Waffle Dress-up & Nicoise Redux


Today was a fun food day for me. Above is my lunch, a not-so-traditional Tuna Nicoise. I added avocado and used a balsamic vinaigrette in place of a Dijon dressing. The tuna is a low-mercury, wild-caught, canned variety. It's really expensive for canned tuna ($3.59), but really healthy. Here's the brand.

Anyway, I mixed it with a little bit of olive oil and Eden Shake. Eden Shake is great for people with sodium issues. But I just like the taste of it. It's made with toasted black and white sesame seeds, nori and red shiso. I inhaled this salad, btw. It was one of the most delicious things I've eaten in a long time.

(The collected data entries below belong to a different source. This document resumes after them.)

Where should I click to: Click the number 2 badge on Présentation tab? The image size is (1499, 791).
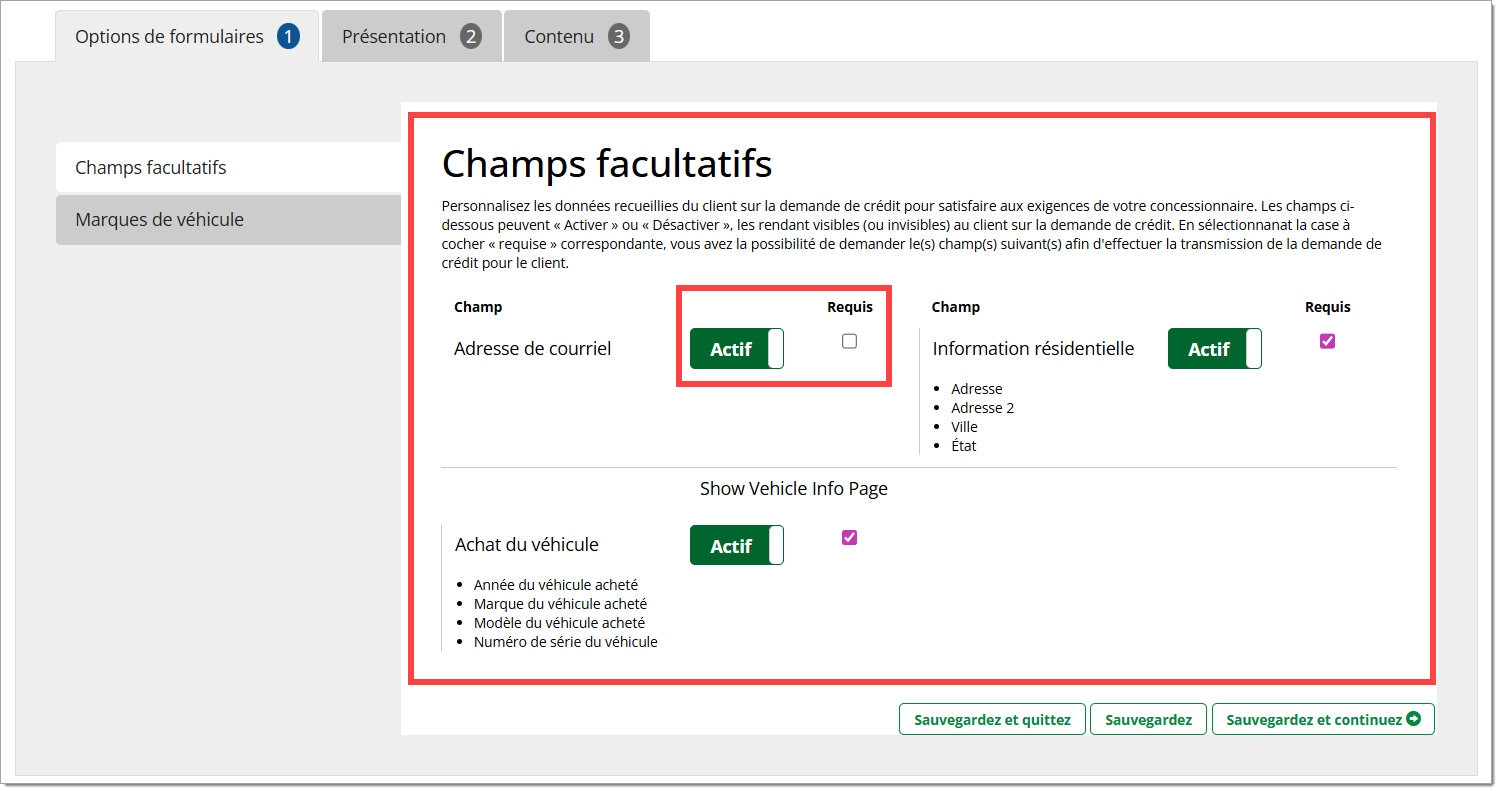point(471,37)
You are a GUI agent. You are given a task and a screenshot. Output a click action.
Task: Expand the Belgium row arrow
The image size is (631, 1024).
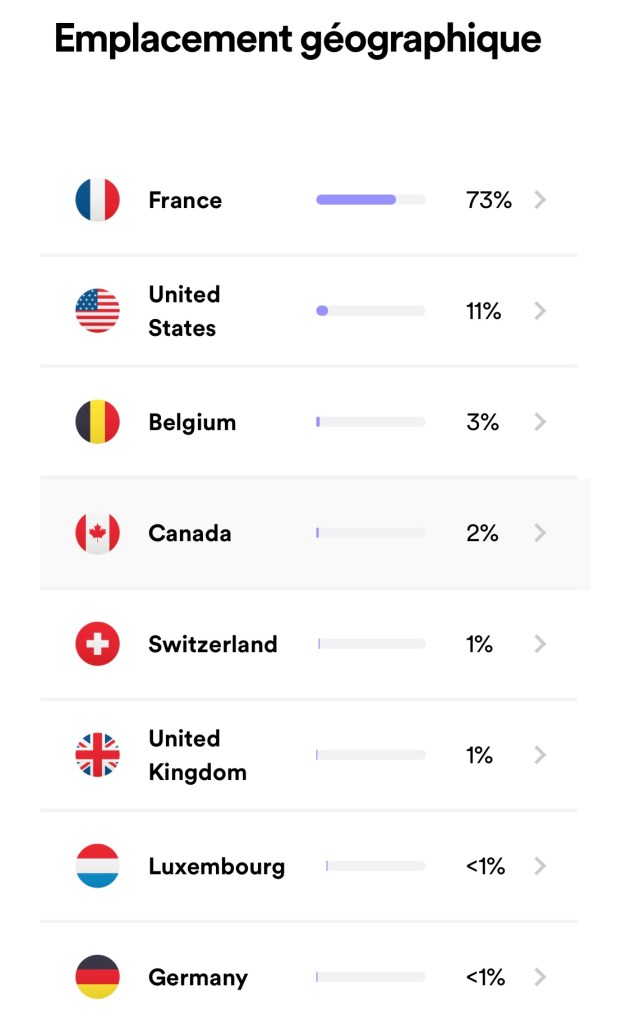(540, 422)
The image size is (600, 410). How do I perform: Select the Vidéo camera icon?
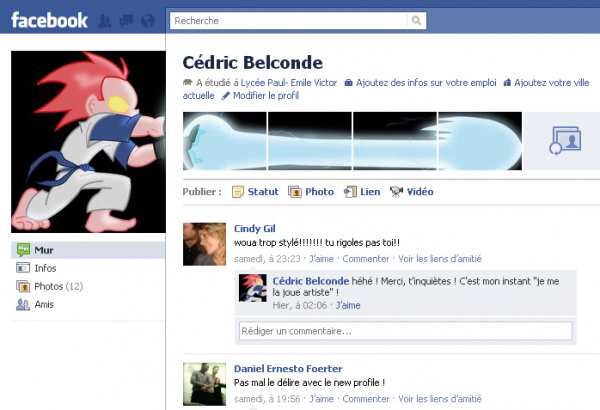pos(396,191)
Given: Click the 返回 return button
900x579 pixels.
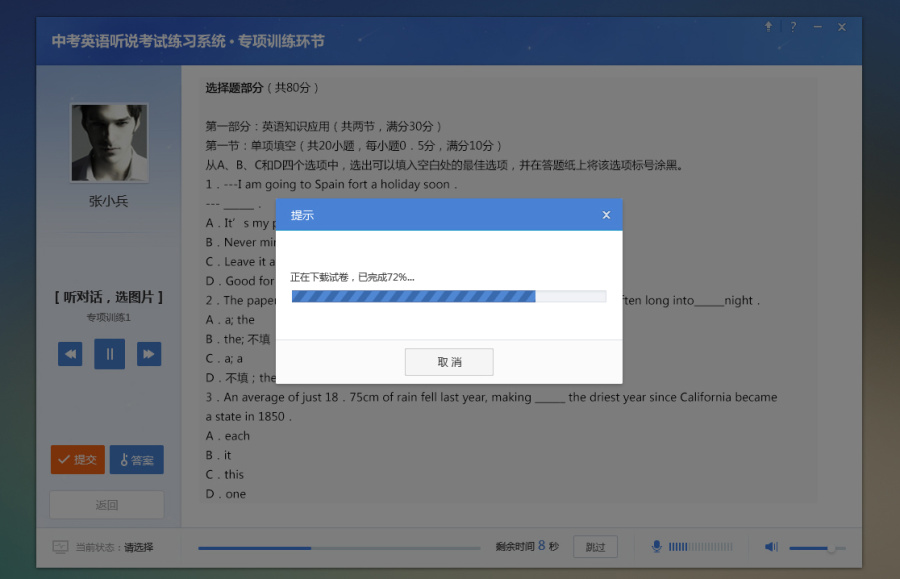Looking at the screenshot, I should [x=106, y=505].
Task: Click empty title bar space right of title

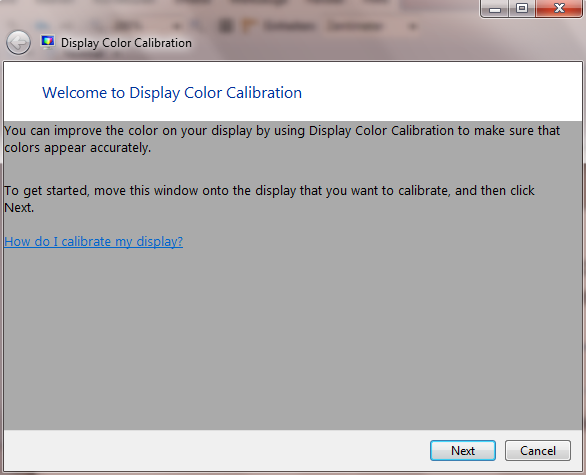Action: click(336, 43)
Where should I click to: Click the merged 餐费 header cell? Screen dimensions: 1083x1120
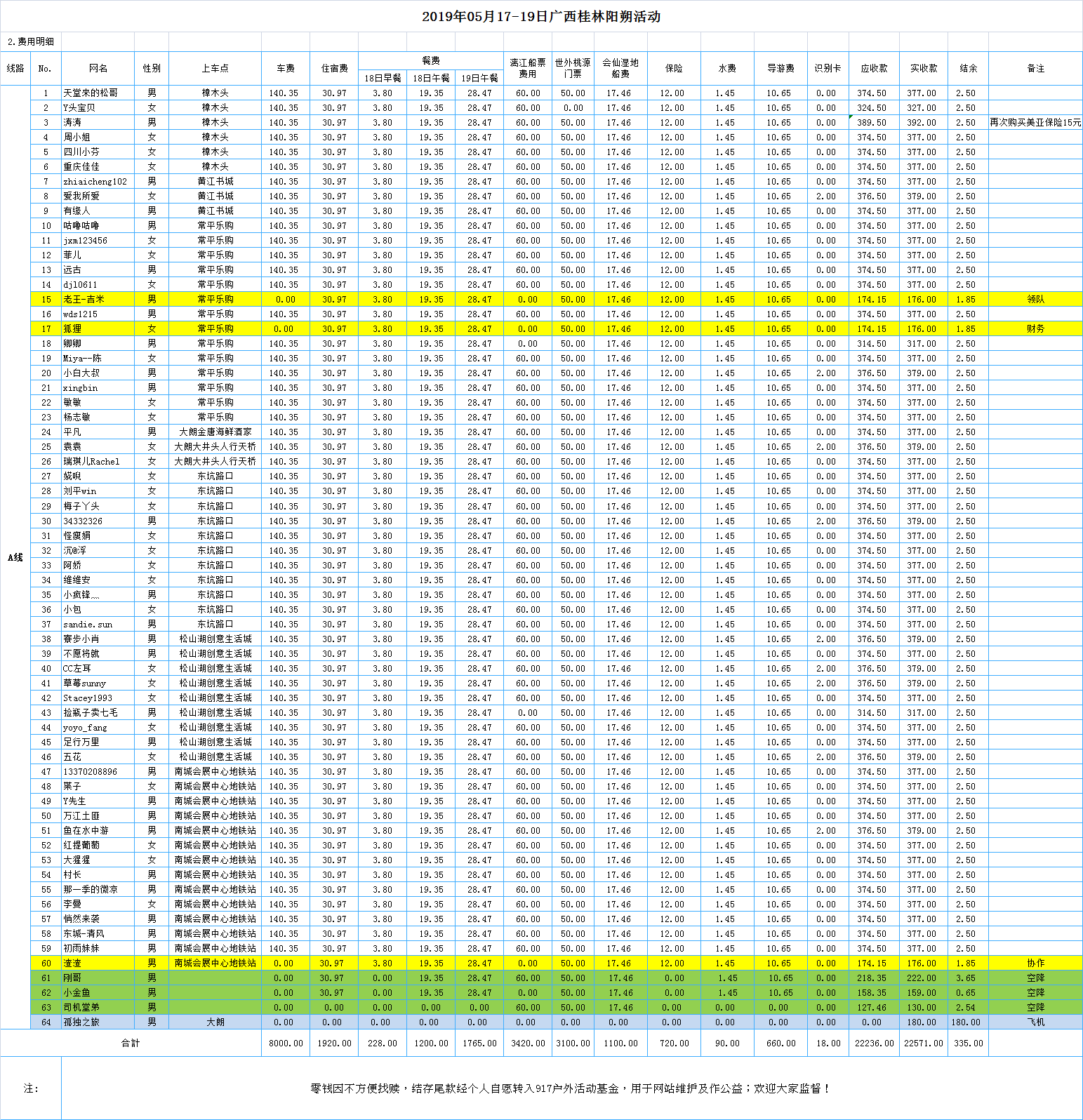pos(430,60)
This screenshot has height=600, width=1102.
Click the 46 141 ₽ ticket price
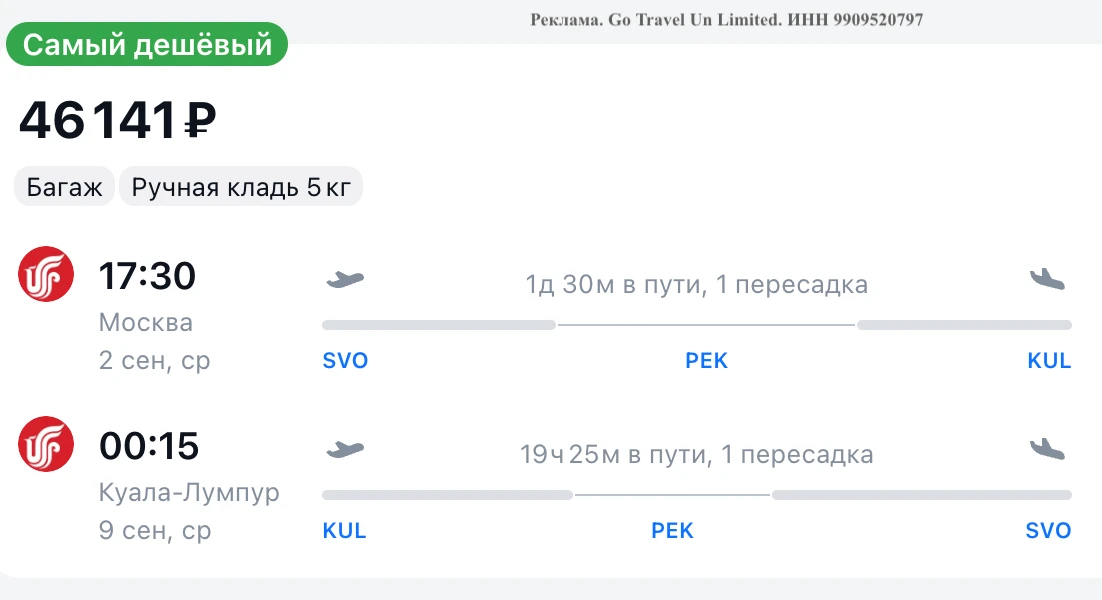click(x=117, y=120)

For breakfast, I made what I call Apple Spice Waffles. I simply dressed up my mulit-grain toaster waffles with some baked apples I made recently. They were stuffed with raisins, dried cranberries, pecans, cinnamon and clove. (This breakfast made me think of some of my favorite little people who love waffles. Maybe I'll get to taste test it on them soon.) No waffle is complete without real maple syrup, so a little drizzle and down the hatch. Yum!

Shiner-Favorite Find at The NY Gift Show


It was Gift Show Week! The NY International Gift Show took place at the Javits Center and I want to talk about my most exciting discovery-Shiner. Shiner is a 1 month old furniture company whose designs are out of the ordinary and ethics are extraordinary.


Making furniture from off-cuts is not a brand new concept. The company Scrapile was founded in 2003 in Brooklyn, NY (I'm actually not sure if their still in business). However, I was impressed with Shiner's level of effort given to using and re-purposing materials destined for the landfill. And they don't stop there. The off-cuts of their off-cuts are used to fuel their timber kiln or are used to produce bio-diesel.


Shiner is connected with big industry, like companies who use sheet plastic. Often those sheets are protected, top and bottom, with carboard. In comes Shiner to take it off their hands. And the same with Styrofoam. This is the first time I've seen a pendant light made out of Styrofoam. And it's pretty cool lookin'. Go Shiner!